** Begin **
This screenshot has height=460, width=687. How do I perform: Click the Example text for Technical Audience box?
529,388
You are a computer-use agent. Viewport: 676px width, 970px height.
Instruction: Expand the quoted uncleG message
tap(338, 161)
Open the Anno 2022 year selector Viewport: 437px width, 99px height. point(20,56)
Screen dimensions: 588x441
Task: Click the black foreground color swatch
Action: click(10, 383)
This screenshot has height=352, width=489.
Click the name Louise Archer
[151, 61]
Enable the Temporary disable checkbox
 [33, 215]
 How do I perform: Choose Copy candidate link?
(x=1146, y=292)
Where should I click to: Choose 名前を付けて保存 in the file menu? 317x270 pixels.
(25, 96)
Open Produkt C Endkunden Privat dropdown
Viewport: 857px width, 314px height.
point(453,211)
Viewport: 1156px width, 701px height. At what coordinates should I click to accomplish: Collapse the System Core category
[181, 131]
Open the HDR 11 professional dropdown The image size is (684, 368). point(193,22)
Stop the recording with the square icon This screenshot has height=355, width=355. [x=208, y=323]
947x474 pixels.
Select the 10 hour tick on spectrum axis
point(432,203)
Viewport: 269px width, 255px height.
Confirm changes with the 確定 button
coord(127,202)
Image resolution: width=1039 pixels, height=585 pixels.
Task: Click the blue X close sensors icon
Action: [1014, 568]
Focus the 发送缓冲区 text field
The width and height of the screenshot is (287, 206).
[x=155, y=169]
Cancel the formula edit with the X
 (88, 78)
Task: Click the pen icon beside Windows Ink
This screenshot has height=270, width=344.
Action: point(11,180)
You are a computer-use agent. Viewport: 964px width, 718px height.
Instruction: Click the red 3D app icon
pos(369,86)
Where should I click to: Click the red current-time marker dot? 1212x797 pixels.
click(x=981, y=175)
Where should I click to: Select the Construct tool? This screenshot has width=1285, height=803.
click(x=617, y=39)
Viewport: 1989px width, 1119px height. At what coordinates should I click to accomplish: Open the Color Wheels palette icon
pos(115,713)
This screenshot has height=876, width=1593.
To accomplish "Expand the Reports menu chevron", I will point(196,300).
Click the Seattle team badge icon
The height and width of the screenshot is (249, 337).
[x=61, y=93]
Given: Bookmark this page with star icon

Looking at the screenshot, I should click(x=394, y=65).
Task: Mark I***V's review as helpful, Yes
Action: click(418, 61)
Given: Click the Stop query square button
** End **
Problem description: Copy out every line of the entries above that contains the word "menu".

Answer to this problem:
Where should I click to: Choose 名前を付けて保存 in the file menu? 317x270 pixels.
To accomplish "Expand the Reports menu chevron", I will point(196,300).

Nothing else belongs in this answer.